Madeline Smith and composer Michael J Lewis differ in their memory of Douglas Hickox, with Smith describing him as a “hard task master [who] shouted a lot,” while Lewis says he was “one of the most gracious men I’ve ever met,” though a caveat is that a performer on set for long and stressful hours and a composer whose work is largely after principal photography is complete may have very different experiences, but one thing all parties are agreed on is Vincent Prince himself, Lewis reminiscing about their day together on set talking about cooking, Smith stating “He was always adorable.”
Speaking of his friend, David Del Valle recalls “He was a unique and wonderful person,” while Victoria Price, when researching her book A Daughter’s Biography, interviewed co-star Diana Rigg who said of him “People don’t know what a wonderful speaker of verse your father was,” before laughing at the fact that as the former star of The Avengers was now playing her father’s onscreen daughter, perhaps she could grow up to be Emma Peel?
There could be many reasons why Theatre of Blood became her father’s acknowledged favourite of his many films, surpassing even The Tomb of Ligeia; it was there he met Coral Browne (“That’s how I met my wife, I electrocuted her”), that it allowed him to perform Shakespeare, that it allowed him to silence the critics, but his onscreen rapport with Rigg is clear. “The only difficult interaction he had with Diana Rigg was carrying her down the fire escape,” Victoria Price recalls.
As Edwina Lionheart, Rigg is class and sophistication personified, thoroughly proving her skill in the same way she did in Witness for the Prosecution, hidden in plain sight for much of the film, her character flitting between the wounded daughter when she confronts Devlin by her father’s grave (“Forgive me, I forgot; it was your reverence and admiration which drove him to take his own life,”), the casual indifference of her everyday life as a makeup artist on a film set, or vamping it up as she seduces one of the critics.
Rigg’s scenes with Devlin are of particular interest to fans of The Avengers, for Ian Hendry was in fact the original avenger himself, Doctor David Keel, whose fiancée was murdered in the very first episode of that classic series, Hot Snow, his quest to bring her killer to justice giving the legendary show its title.

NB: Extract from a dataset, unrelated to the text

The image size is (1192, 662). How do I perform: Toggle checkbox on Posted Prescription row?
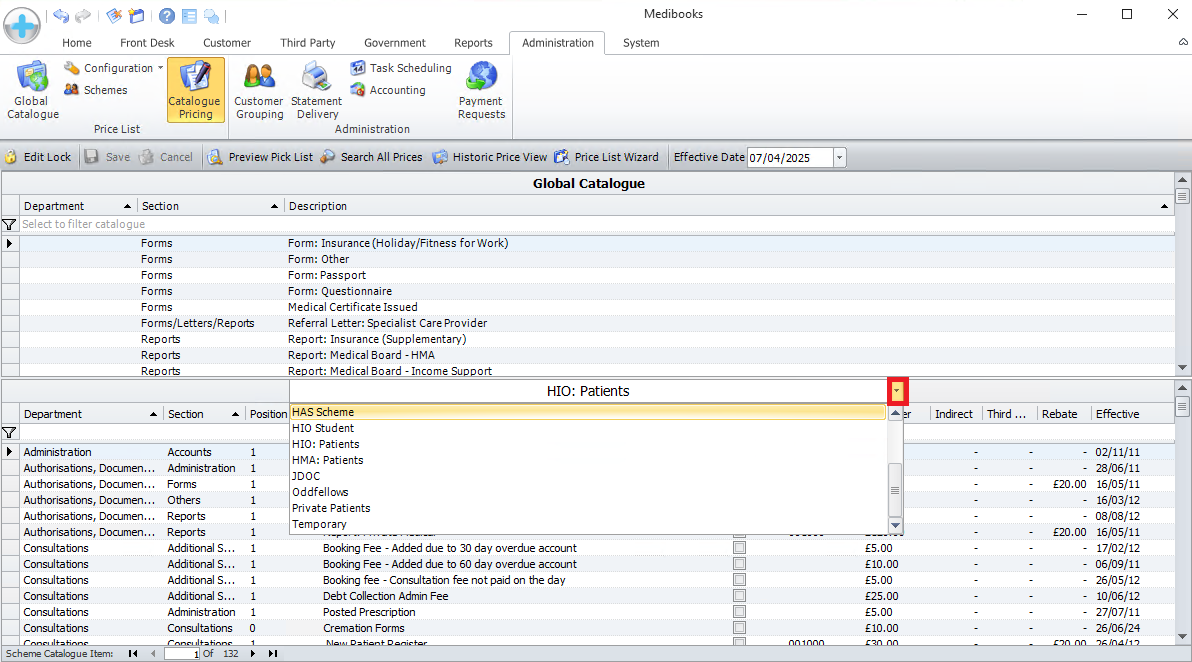pos(739,612)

While the restored print is bright and sharp, it does occasionally show minor scratches and sparks, but the dialogue, the performance and the soundtrack are all crisp and timeless, the original compositions standing out, particularly the Cymbeline inspired decapitation scene counterpointed by a theme Michael J Lewis freely admits was a pastiche of the medical melodrama of Doctor Kildare.

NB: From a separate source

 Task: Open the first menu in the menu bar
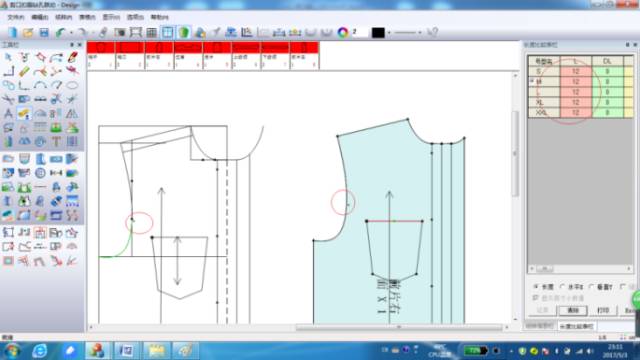point(16,17)
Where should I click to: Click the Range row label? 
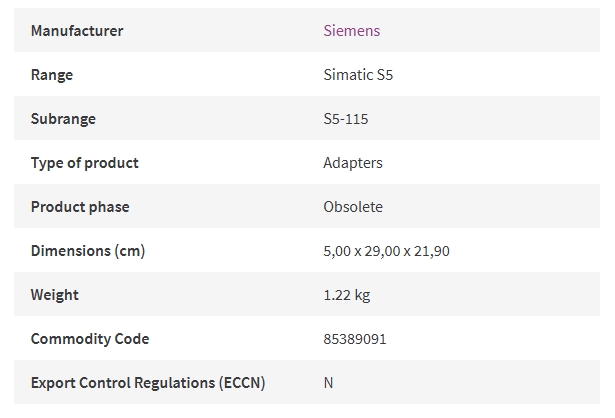(x=52, y=75)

Incongruous sound and vision are also employed elsewhere, in the inappropriately added sound effects in the empty theatre, cheers and applause offering a post-modern commentary on the artificiality of cinema as opposed to stage, the drawing back of the curtains before Lionheart supposedly makes his final exit into the Thames, in the tenderness of the tramps by the waterside who rescue him, treating him with more kindness than the professionals of the theatre industry.
Victoria Price considers that along with House of Wax, Theatre of Blood bookends the most intense two decades of her father’s career from 1953 to 1973, though he continued working for many more years, with Michael Jackson’s Thriller being “a huge deal,” though her greatest fondness was for the role specifically written for him in Edward Scissorhands, the shooting altered to accommodate his failing health. “I’m so grateful to Tim Burton for giving him his swan song.”
Described by the League of Gentleman as “the best of the revenge films,” it is Madeline Smith who encapsulates the reason why Theatre of Blood is a jewel in the pantheon of British cinema when she considers the current industry and simply says “You couldn’t recreate it.”